May God bless Louisa, and may we all *NEVER FORGET* the debt we all owe to that generation, who, wherever we live, whatever privations each person, or country, had to endure, since the end of that particular war, is all owed to their courage, fortitude, and determination to ensure a free World.
The 'Greatest Generation' is now fading in a dark sunset, but their memory still remains, for they gave their today, for our tomorrow.
(Sorry for any perceived emotion - it's late, memories are stirring .....)


----------



## seesul (Nov 6, 2010)

Terry, thank you for opening you heart here...I´ve never known that before... ...
I´ll send you (by e-mail) a letter that was supposed to be only for Joe´s family. Nic read it to the people during the burial service today.
I´m writing you now from Talafa pub. Before we got here (9 pm), we went with Anton to the mass grave of American fliers and lit 2 candles for Joe there.
I spoke to Joe´s wife, daughter and Nic 3 hours ago.

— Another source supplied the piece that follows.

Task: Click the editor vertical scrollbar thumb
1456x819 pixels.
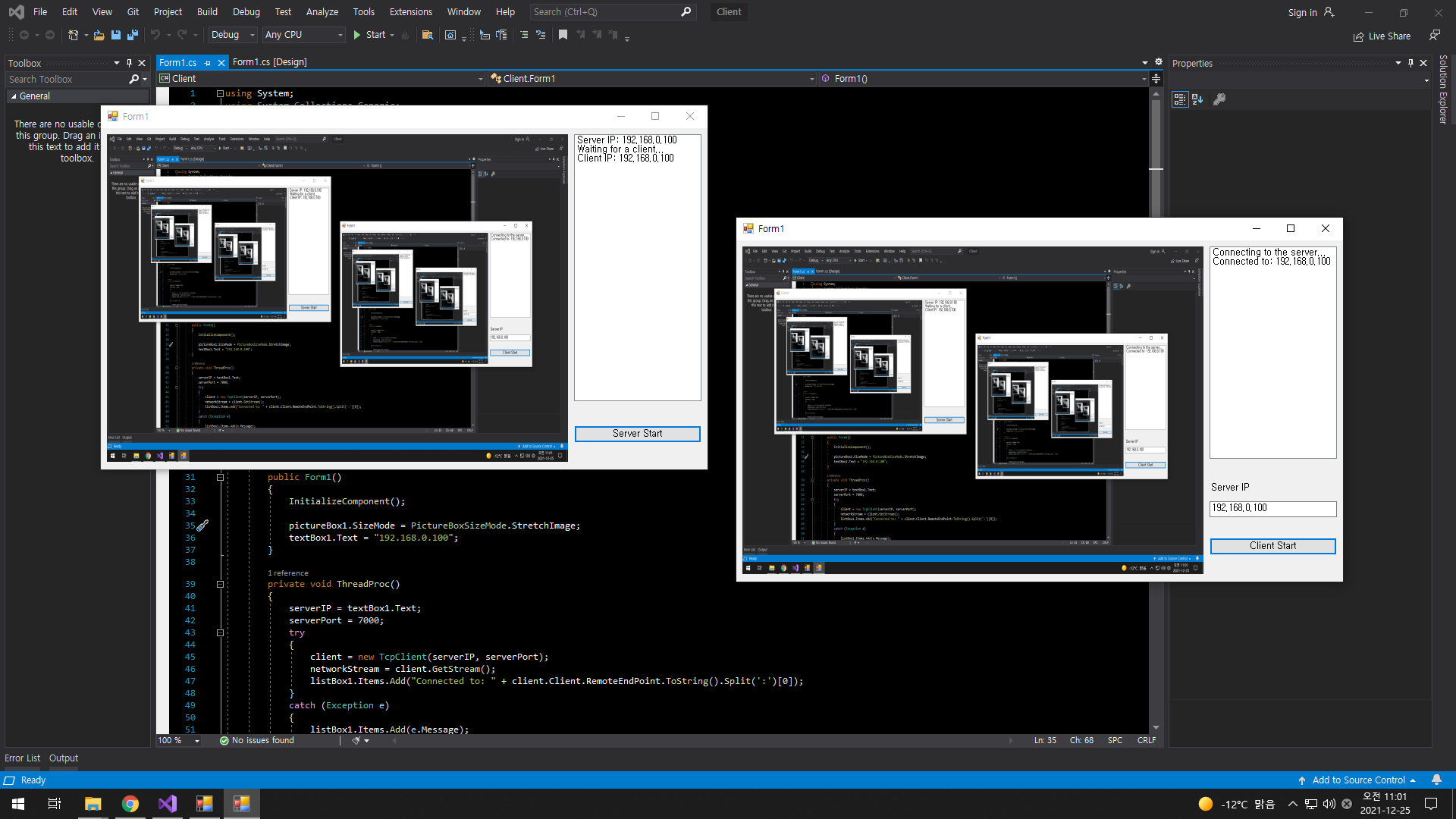Action: point(1156,136)
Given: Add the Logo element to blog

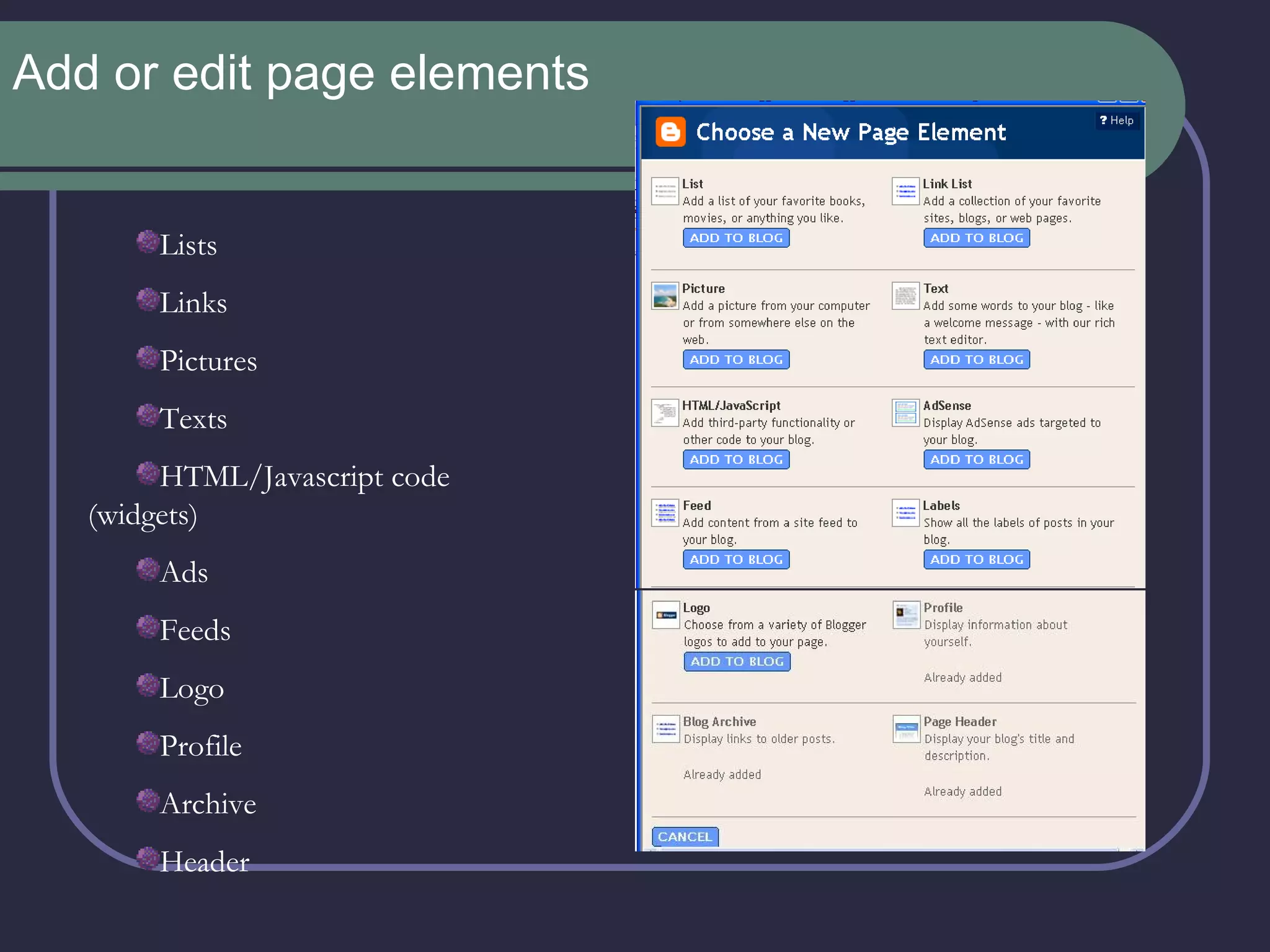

They said Joe had beatiful military burial.
I´ll send you some pics as soon as i get them from Joe´s family.
Take care buddy.


----------



## Airframes (Nov 6, 2010)

Thanks Roman, and thanks for the e-mail. Have a drink for Joe for me !


----------



## seesul (Nov 8, 2010)

Obit Joseph Owsianik Obituary: View Joseph Owsianik's Obituary by MyCentralJersey


----------



## Messy1 (Nov 8, 2010)

Sorry for the your loss Roman. I hope he enjoyed a peaceful life after the war.


----------



## seesul (Nov 27, 2011)

Joe´s daughter sent me the pics of Joe´s headstone. She toke them by her cell phone. Once I´ll get better pics will post them too.


----------



## vikingBerserker (Nov 27, 2011)

What a befitting headstone.


----------



## GrauGeist (Nov 27, 2011)

That is an awesome headstone...the etchings are amazing!


----------



## DerAdlerIstGelandet (Nov 28, 2011)

Very nice headstone and tribute.


----------



## rochie (Nov 28, 2011)

a fitting tribute


----------



## Thorlifter (Nov 28, 2011)

Oh WOW!!!! That is fantastic!


----------



## Airframes (Nov 28, 2011)

That is beautiful! Thanks for posting the pics Roman.


----------



## seesul (Nov 29, 2011)

Thank you guys. I like it too. One day I´ll put flowers there.


----------



## Wayne Little (Nov 29, 2011)

Fantastic tribute, thanks for sharing Roman..


----------



## Wurger (Nov 29, 2011)

This is an awesome headstone and tribute that fits greatly.


----------



## Gnomey (Nov 29, 2011)

Fantastic tribute Roman! Thanks for sharing.


----------



## seesul (Nov 30, 2011)

My pleasure guys! I wish it was possible to post pics of Joe with me in pub like before but...


----------